── WORKING DATA ──

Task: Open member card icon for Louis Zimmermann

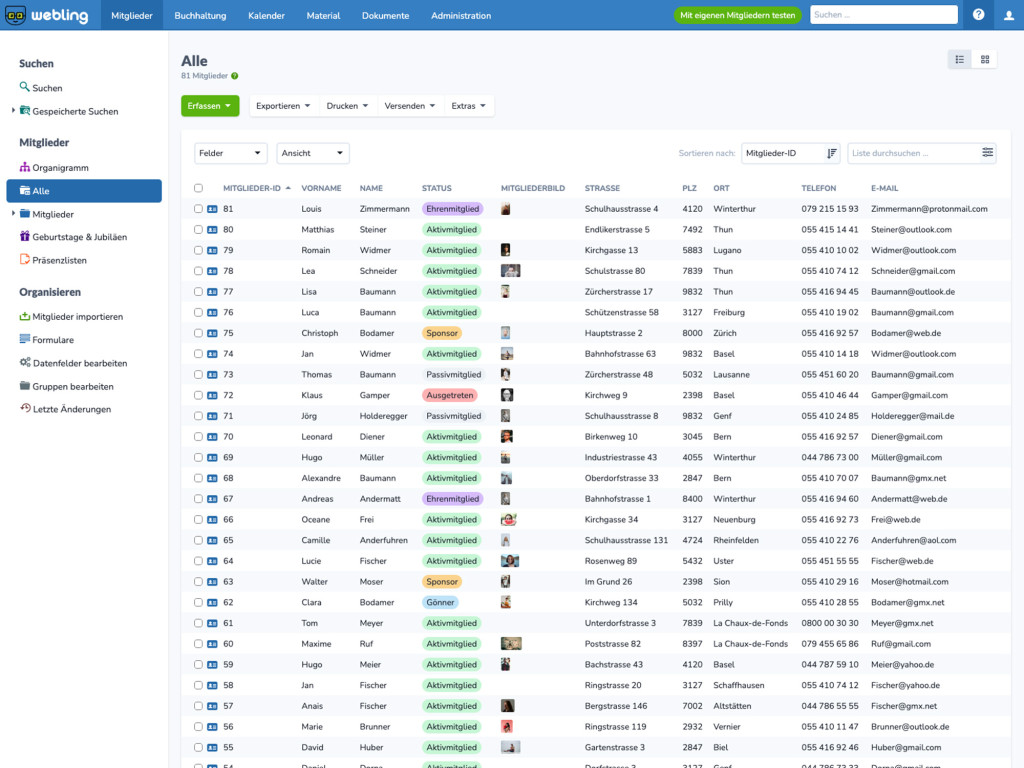Action: [212, 209]
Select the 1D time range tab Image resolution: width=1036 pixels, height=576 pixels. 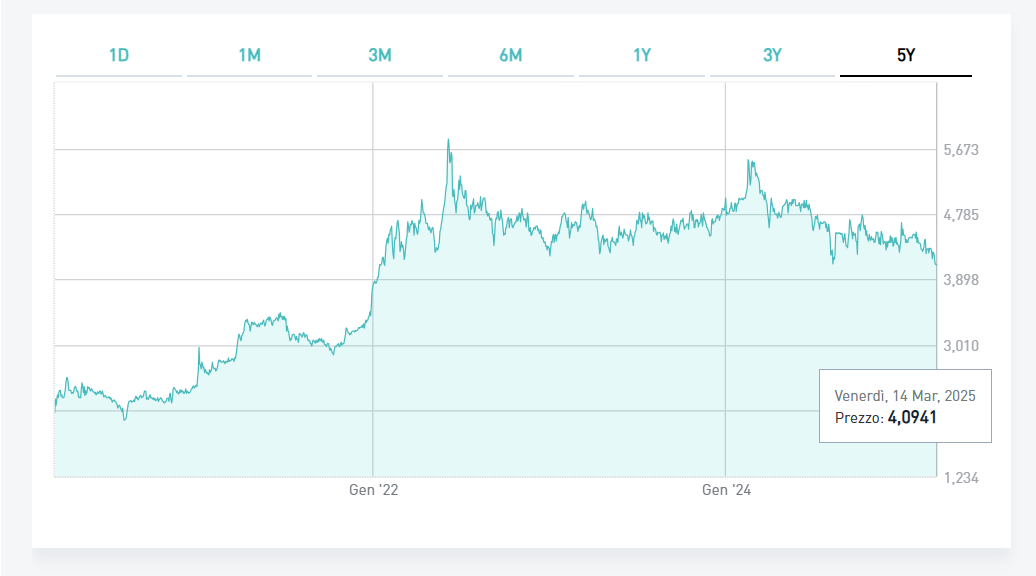[x=119, y=55]
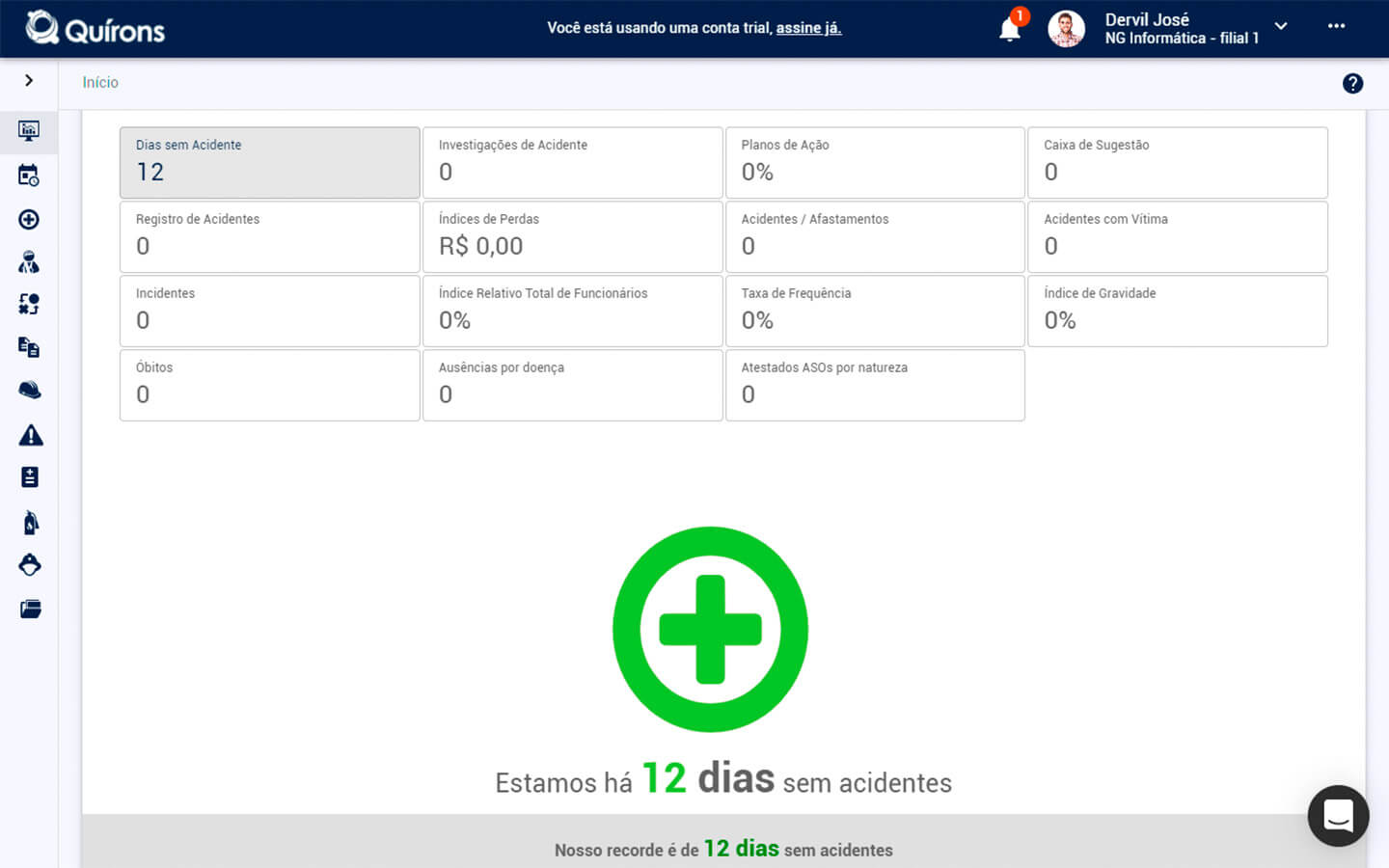Click the Início breadcrumb
1389x868 pixels.
[100, 83]
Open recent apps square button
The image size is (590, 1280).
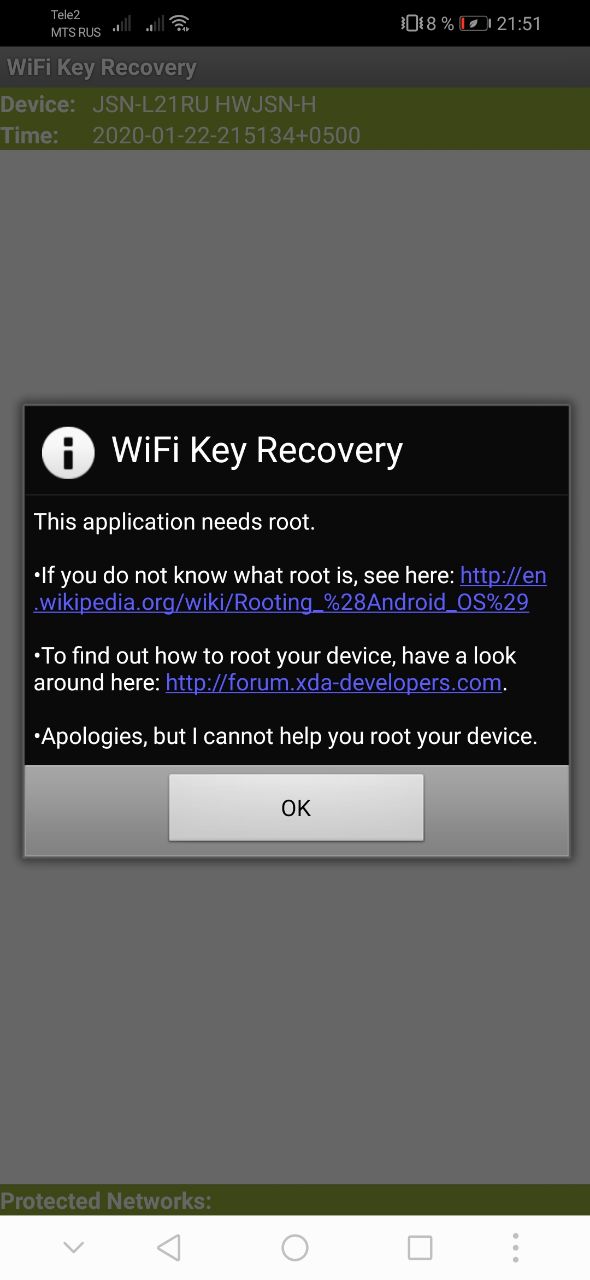coord(420,1247)
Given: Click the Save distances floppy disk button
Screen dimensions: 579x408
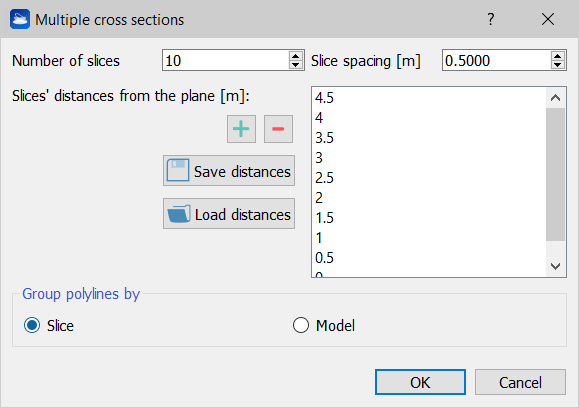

───

■ INSTRUCTIONS FOR THE TASK ■
Examine the listing line by line and give the number of lines where "button" occurs, with nothing added.

■ EXERCISE ANSWER ■
2